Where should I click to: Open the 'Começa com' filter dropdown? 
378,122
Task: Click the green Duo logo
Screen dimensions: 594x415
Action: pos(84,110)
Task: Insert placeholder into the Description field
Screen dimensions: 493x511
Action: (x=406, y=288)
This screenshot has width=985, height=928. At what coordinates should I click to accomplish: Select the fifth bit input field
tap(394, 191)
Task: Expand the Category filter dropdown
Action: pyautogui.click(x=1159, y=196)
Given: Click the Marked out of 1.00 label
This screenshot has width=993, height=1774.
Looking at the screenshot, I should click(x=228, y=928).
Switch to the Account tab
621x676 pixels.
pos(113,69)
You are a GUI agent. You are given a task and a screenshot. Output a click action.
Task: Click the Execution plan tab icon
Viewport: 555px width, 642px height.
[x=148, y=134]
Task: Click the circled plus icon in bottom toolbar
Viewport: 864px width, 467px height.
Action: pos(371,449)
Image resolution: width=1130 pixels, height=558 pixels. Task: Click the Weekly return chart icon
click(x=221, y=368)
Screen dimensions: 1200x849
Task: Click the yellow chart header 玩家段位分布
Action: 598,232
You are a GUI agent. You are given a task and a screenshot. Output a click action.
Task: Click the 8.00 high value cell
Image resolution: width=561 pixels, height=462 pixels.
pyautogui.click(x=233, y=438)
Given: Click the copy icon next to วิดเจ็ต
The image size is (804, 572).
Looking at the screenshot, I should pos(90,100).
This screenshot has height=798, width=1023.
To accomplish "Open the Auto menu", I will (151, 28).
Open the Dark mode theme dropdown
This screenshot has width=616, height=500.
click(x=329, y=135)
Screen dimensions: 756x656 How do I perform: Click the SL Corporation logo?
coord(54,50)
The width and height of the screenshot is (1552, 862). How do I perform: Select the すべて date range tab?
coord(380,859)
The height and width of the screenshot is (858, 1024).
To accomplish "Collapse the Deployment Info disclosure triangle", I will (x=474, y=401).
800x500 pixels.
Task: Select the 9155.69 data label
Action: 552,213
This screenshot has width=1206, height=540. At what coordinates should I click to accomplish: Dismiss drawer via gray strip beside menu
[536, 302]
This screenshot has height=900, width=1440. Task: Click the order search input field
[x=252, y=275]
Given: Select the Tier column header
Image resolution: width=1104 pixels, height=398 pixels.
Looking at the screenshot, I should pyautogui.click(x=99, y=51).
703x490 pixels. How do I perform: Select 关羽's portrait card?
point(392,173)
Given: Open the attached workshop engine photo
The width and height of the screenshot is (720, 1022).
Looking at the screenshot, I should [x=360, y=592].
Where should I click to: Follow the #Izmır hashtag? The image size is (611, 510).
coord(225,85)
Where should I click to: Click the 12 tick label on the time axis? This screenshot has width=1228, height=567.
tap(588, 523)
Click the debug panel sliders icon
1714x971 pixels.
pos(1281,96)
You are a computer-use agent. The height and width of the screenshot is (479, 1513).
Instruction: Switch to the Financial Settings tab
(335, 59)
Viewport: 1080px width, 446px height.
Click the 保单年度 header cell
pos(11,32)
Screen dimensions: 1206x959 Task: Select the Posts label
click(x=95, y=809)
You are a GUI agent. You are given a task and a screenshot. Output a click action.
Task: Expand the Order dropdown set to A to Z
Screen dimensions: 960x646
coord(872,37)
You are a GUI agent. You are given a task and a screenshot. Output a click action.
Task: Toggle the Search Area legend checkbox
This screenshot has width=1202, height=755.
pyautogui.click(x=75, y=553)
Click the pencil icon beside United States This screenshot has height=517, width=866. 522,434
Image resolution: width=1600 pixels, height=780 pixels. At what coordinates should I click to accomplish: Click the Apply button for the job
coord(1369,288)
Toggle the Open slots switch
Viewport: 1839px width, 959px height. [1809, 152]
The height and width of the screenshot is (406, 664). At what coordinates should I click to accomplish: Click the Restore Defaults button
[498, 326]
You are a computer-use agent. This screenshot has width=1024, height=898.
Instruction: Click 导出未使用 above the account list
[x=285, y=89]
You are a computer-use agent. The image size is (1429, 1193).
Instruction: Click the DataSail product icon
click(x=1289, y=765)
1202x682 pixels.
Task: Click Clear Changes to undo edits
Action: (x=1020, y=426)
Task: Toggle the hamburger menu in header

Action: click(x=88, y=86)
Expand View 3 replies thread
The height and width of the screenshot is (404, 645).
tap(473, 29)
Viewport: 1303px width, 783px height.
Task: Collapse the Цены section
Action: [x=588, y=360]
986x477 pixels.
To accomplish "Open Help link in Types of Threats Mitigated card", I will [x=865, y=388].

***

TASK ITEM
Only the lines above starting with the one with "This screenshot has width=1202, height=755." and going through the one with "You are a computer-use agent. This" are to be copied, word for word and with both ends kept.

RESULT OF THIS EXERCISE
This screenshot has width=1202, height=755.
pyautogui.click(x=75, y=553)
Click the pencil icon beside United States This screenshot has height=517, width=866. 522,434
Image resolution: width=1600 pixels, height=780 pixels. At what coordinates should I click to accomplish: Click the Apply button for the job
coord(1369,288)
Toggle the Open slots switch
Viewport: 1839px width, 959px height. [1809, 152]
The height and width of the screenshot is (406, 664). At what coordinates should I click to accomplish: Click the Restore Defaults button
[498, 326]
You are a computer-use agent. This screenshot has width=1024, height=898.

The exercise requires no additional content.